Material for the task:
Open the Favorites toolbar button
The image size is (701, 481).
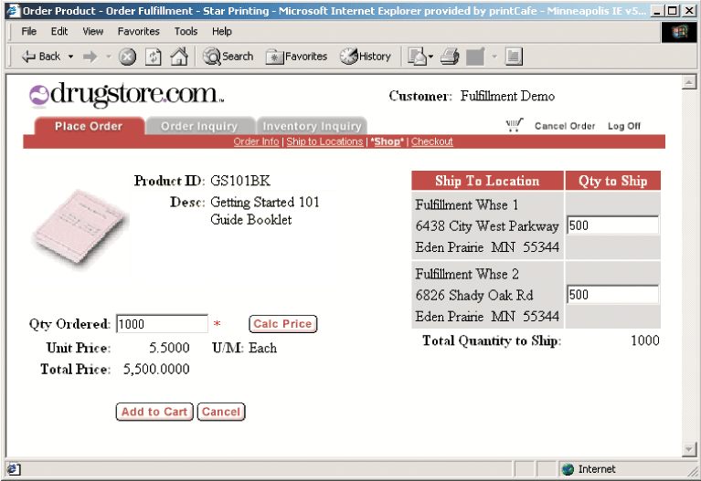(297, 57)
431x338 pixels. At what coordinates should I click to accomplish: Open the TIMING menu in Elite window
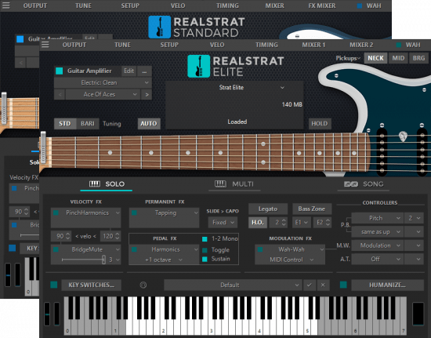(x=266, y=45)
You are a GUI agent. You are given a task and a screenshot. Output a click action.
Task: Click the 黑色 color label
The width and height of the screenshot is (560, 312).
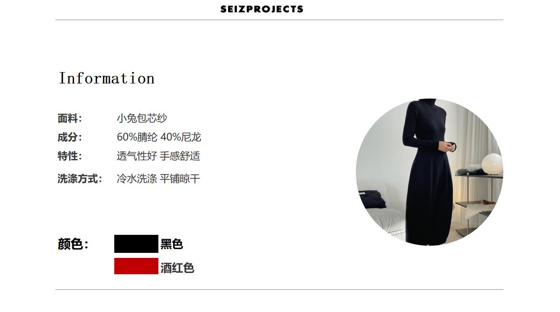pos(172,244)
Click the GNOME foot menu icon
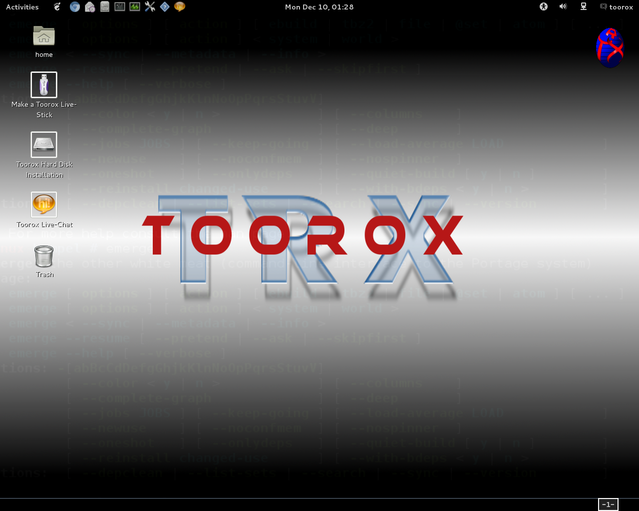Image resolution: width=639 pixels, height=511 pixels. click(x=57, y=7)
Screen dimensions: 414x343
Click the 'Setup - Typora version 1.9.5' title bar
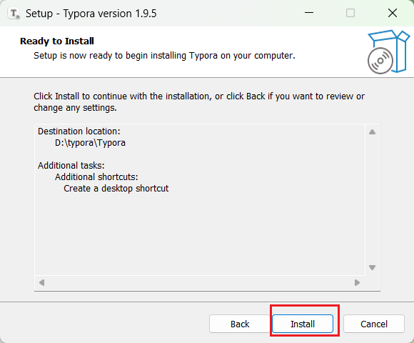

---

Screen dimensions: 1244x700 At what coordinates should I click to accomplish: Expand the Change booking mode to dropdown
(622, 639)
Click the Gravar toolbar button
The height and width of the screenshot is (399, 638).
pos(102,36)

Your objective:
With pictures omitted, repeat the entries above word for word from the line holding "Open the Favorites toolbar button" down to the line holding "Click the 'Setup", keeping both of those lines.

Output below:
Open the Favorites toolbar button
The image size is (701, 481).
(297, 57)
431x338 pixels. At what coordinates should I click to accomplish: Open the TIMING menu in Elite window
(x=266, y=45)
You are a GUI agent. You are given a task and a screenshot. Output a click action.
Task: Click the 黑色 color label
The width and height of the screenshot is (560, 312).
pos(172,244)
Click the GNOME foot menu icon
Image resolution: width=639 pixels, height=511 pixels. click(x=57, y=7)
Screen dimensions: 414x343
Click the 'Setup - Typora version 1.9.5' title bar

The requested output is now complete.